ACTIVITY:
Find all lines in the listing that include the word "will", then copy them.

DATASET CONTENT:
━━━

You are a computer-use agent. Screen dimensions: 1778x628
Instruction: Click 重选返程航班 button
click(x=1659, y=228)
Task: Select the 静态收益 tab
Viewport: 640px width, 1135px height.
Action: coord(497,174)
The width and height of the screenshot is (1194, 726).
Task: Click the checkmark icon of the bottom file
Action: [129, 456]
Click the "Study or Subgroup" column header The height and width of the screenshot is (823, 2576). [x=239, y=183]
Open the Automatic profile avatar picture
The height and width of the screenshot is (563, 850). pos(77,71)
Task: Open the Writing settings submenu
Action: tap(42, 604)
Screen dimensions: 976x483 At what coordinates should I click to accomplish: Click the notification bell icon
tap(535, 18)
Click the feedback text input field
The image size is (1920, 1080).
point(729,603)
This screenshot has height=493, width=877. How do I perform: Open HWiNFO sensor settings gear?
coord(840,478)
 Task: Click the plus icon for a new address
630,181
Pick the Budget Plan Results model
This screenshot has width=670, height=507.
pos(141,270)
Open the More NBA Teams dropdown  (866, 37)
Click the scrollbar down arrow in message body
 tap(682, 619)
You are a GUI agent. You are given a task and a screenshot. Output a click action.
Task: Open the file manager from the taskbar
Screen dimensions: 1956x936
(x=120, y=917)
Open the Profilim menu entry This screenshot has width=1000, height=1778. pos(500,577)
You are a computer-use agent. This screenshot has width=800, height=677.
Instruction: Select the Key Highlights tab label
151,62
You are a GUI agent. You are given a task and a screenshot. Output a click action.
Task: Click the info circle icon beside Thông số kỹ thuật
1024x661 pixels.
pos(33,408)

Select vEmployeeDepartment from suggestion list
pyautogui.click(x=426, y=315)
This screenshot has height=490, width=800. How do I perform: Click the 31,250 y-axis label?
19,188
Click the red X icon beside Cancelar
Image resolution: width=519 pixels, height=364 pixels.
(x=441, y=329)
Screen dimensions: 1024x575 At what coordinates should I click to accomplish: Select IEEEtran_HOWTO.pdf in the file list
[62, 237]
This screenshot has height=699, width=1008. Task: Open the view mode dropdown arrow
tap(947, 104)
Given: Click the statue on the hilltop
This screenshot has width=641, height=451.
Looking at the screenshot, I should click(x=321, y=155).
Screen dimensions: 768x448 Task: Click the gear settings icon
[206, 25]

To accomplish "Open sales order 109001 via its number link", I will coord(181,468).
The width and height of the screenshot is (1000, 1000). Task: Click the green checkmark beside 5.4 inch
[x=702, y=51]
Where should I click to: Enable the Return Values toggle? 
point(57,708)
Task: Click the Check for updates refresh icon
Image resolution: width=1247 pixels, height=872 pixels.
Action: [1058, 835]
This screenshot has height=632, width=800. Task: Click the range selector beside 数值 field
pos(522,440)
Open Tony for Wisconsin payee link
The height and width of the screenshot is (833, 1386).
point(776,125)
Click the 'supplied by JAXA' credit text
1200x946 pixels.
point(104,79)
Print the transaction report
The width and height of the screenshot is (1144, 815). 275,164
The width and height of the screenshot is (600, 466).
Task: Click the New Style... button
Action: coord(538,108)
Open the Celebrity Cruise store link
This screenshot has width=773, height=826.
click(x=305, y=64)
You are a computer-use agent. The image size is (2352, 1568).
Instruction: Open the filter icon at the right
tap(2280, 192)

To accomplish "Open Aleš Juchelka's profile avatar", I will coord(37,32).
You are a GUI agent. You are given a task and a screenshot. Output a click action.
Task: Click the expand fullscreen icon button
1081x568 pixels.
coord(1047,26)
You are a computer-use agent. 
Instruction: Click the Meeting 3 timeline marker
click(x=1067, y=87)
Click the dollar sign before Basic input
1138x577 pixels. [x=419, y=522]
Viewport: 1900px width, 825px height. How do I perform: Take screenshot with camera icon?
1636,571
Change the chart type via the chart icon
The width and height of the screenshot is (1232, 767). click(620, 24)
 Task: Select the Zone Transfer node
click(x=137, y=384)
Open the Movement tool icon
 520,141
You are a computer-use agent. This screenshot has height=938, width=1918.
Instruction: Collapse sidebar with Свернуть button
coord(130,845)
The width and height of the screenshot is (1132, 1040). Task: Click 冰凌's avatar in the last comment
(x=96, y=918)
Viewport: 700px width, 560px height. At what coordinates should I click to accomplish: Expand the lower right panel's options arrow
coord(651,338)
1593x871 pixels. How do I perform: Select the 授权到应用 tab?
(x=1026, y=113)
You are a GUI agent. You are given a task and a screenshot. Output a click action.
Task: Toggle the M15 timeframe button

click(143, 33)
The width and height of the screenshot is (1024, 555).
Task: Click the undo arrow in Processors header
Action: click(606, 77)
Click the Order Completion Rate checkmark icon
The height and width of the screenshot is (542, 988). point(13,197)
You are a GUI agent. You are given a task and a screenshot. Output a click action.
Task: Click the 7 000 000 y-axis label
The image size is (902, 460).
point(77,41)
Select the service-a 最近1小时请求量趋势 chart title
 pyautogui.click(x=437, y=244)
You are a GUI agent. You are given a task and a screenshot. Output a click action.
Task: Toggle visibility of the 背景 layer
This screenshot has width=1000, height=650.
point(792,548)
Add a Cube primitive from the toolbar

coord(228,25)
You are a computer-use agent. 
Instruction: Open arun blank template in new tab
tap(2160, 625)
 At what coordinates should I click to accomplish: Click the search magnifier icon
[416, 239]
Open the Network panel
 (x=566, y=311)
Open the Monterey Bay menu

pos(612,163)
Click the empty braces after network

━━━

RESULT:
To accomplish "Open sales order 109001 via its number link", I will coord(181,468).
To accomplish "Open Aleš Juchelka's profile avatar", I will coord(37,32).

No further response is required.